The recent Special Forces strike in Somalia illustrates once and again the foolhardiness of those who want us out of Iraq. While Ted Kennedy spouts his usual rhetoric in the National Press Club, drawing fatuous comparisons between Vietnam and Iraq, between the Viet Cong and the motley crew we face in Iraq, our enemy is being chased in the deserts of Somalia just as it is in Iraq, Afghanistan, and elsewhere.
As we hunt down the killers who attacked our embassies in Tanzania and Kenya long before there ever was an Iraq war, even long before September 11 finally awakened us to the shape of the new world we live in, we have to remind ourselves again and again that our enemies in the war on terrorism were not created by our action in Iraq, nor will they disappear after we leave that country to its own devices.
This is indeed a nonlinear war in more ways than one. As their original leadership, the Bin Laden-Zawahiri types, sit and contemplate events from the caves of the Afghani-Pakistan border, new Al-Qaeda leaderships sprout around the globe, wherever there are young, impressionable, Muslim men vulnerable to the persuasive tactics of ruthless, fanatic, and anti-Western mentors. With calculated opportunism, they choose their targets according to the vulnerabilities of the soft underbellies of Western societies, whether it is the public transportation systems in Europe or transatlantic airlines–or innocent civilians in Iraq or Afghanistan. The events in Somalia remind of us of certain lessons we should have learned by now.
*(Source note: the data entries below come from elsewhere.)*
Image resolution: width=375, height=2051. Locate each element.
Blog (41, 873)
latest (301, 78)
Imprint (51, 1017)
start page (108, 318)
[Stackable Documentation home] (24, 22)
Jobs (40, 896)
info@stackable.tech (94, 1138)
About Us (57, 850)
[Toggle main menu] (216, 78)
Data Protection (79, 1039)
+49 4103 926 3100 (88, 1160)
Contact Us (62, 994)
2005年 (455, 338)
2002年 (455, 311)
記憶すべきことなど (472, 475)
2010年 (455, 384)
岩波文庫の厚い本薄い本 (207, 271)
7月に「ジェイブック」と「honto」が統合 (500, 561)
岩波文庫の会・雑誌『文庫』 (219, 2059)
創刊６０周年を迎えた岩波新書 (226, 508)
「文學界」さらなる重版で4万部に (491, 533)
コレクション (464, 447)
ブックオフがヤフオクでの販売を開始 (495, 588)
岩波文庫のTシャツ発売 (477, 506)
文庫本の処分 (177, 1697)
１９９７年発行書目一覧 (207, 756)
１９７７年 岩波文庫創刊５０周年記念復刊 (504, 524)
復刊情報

Lesson 1. The enemy in Iraq, like that in Afghanistan, in Europe, in America, or the Philippines, is the same. It may not share the same structure or leadership, but its nature doesn’t vary much.
Lesson 2. Retreating in the face of that enemy is construed by it as weakness on our part–a weakness that was tested in 9/11, in London, in Madrid, and before, in Nairobi and Dar Essalam.
Lesson 3. Our enemy’s motivation is a hatred of modernism and a romantic, if perverted, notion of a return to a glorious past that exists only in their imagination. It has been a constant theme since the first manifestos of Al-Qaeda declared war on the “Crusaders, Jews, and Nonbelievers.” The ideology has been laid clearly since then 1990’s: Islam (an auto-invented version at least) must take over, and they, the leaders of Al-Qaeda, are the princes (emirs) and Islam’s advance guards. Even the fiction that is used by some that the Palestinian cause is their primary motivation and that if we settle the Israeli/Palestinian issue, all will be kosher, does not withstand real scrutiny. Al-Qaeda has never operated in Palestine or in Israel. Some might attribute that to the efficiency of Israeli security but that is not enough when you consider the numbers of potential recruits among Palestinians.
Lesson 4. Against such an enemy, globalized, young, and savvy in the ways of Western technology, relentless pressure must be brought upon that enemy: military, political, propagandistic, economic, educational, and moral.
Lesson 5. The symbiotic nature of the enemy in Iraq in particular is worth emphasizing. Until recently most of the suicide attacks and beheadings in Iraq were committed by Al-Qaeda operatives recruited the world over by efficient networks working in broad daylight. The overall strategy of the fight against the Americans and the incipient Iraqi democracy on the other hand is mostly the work of the Saddamist remnants. The two groups worked in tandem but separating them now may be possible depending on the degree of pressure that each group is able to withstand before crying uncle. Similarly in Somalia, Al-Qaeda groups have allied themselves tactically with the Islamic Courts and the militias but once Ethiopian and Western pressure was brought to bear on them, each side tried to hightail it separately to safety as fast as they could.
Somalia is not Iraq; Iraq is not Vietnam; Afghanistan is not Philippines. Each fight is different requiring different tactics and alliances. To be simplistic in drawing analogies between different times and different geographies and enemies does a disservice to the debate we should be having about Iraq. That debate should not be about how fast we can get out of there but, rather, about how best we can defeat our enemies there.
Exterminating Al-Qaeda and its networks wherever they exist is the only possible solution to win the war on terror, and that stands true for Iraq as well.